The more expensive config was actually cheaper:

256MB Lambda:

  • Duration: ~3.2s (2.68s cold + 0.5s execution)
  • Cost per 1M requests: $13.50

512MB Lambda:

  • Duration: ~1.5s (1.17s cold + 0.3s execution)
  • Cost per 1M requests: $12.70 (-6%)

Faster execution offset the higher per-GB cost. Plus, 56% faster response was worth far more than $0.80/million requests.

When to Optimize

Not every Lambda needs this. My decision framework:

FactorOptimizeSkip
LatencyUser-facing (Order checking)Background jobs
TrafficSpiky/low (frequent cold starts)Consistent (>1 req/min)
ImportsHeavy libs (>500ms)Lightweight (<100ms)
PatternsDifferent paths need different depsAll paths need same deps

My order page hit all criteria, making it the ideal candidate for optimisation.

Additional Notes

1. Import Side Effects

Some libraries execute code on import:

# Breaks if imported at function level
import stripe
stripe.api_key = os.environ['STRIPE_SECRET_KEY']  # Runs on import!

# Solution: wrap in function
def get_stripe_client():
    import stripe
    if not hasattr(stripe, '_configured'):
        stripe.api_key = os.environ['STRIPE_SECRET_KEY']
        stripe._configured = True
    return stripe

2. Error Handling

Import errors now happen during requests, not initialization:

def lambda_handler(event, context):
    try:
        from services.payment_service import PaymentService
        return PaymentService.process_payment(event)
    except ImportError as e:
        logger.error(f"Import failed: {{e}}")
        return {{'statusCode': 500, 'body': json.dumps({{'error': 'Service unavailable'}})}}

TL;DR: The Key Takeaway

  1. Profile first - 85% of my cold start was in two imports. The 80/20 rule applies here too.
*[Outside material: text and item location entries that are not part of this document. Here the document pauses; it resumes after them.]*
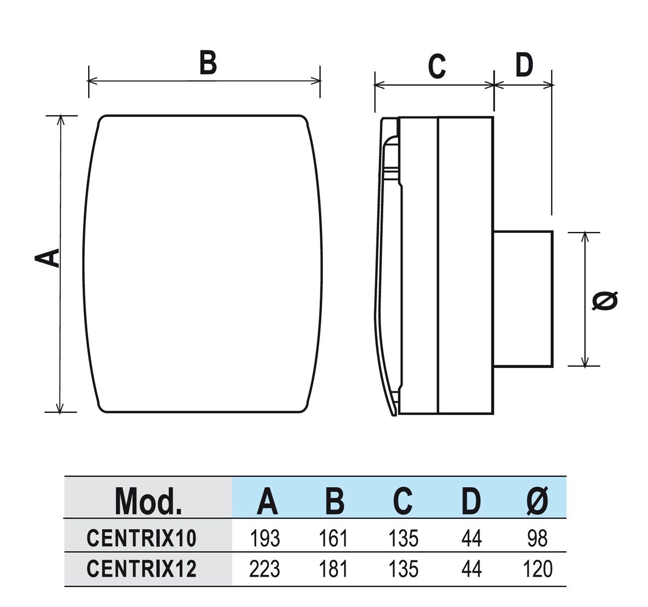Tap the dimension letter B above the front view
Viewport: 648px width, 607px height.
point(208,63)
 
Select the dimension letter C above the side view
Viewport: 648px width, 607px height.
point(437,67)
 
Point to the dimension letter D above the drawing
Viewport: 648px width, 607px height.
point(524,65)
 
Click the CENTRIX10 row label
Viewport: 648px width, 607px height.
point(142,538)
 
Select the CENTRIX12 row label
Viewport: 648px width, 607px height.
point(142,569)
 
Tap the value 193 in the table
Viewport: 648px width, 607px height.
point(265,538)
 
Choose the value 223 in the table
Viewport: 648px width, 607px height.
point(265,569)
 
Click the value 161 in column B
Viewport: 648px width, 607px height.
point(333,538)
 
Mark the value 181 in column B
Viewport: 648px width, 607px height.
point(333,569)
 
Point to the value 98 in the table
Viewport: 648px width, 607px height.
point(537,538)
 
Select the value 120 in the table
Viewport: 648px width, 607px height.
point(537,569)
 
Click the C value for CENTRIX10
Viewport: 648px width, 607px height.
point(403,538)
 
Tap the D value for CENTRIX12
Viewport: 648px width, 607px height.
point(471,569)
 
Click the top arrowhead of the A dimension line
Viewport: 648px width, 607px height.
point(61,120)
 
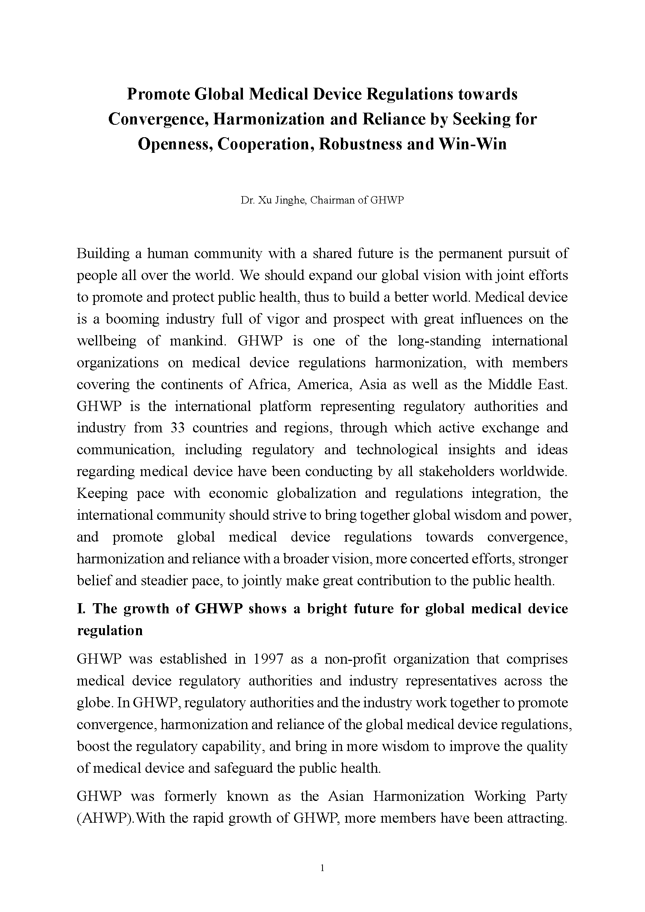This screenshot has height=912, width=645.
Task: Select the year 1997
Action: click(x=268, y=659)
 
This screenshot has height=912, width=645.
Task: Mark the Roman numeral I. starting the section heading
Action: click(x=81, y=609)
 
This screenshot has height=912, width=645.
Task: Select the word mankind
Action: click(x=197, y=341)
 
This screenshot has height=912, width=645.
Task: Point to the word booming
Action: click(x=130, y=319)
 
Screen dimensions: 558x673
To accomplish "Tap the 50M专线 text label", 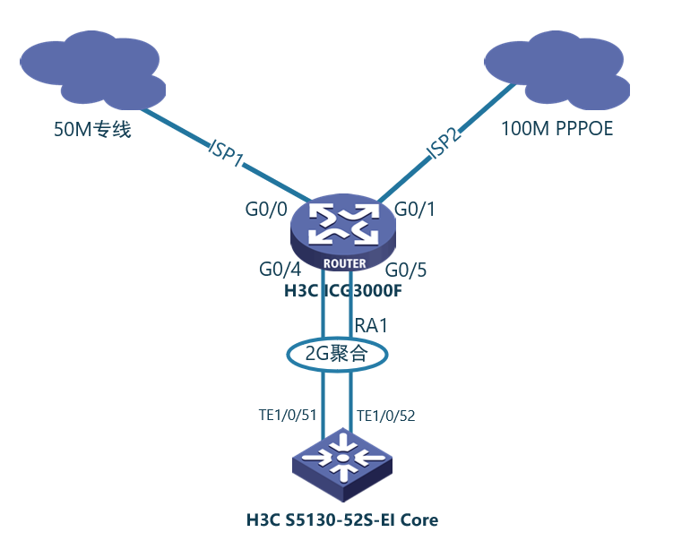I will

  2. Lazy imports = big wins - When different paths need different deps, lazy loading helps the majority of requests.

  3. Memory ≠ just RAM - More Lambda memory = more CPU, which speeds up runtime init even if imports stay the same.

  4. Faster can be cheaper - Higher memory costs more per GB-second but can reduce total bill through faster execution.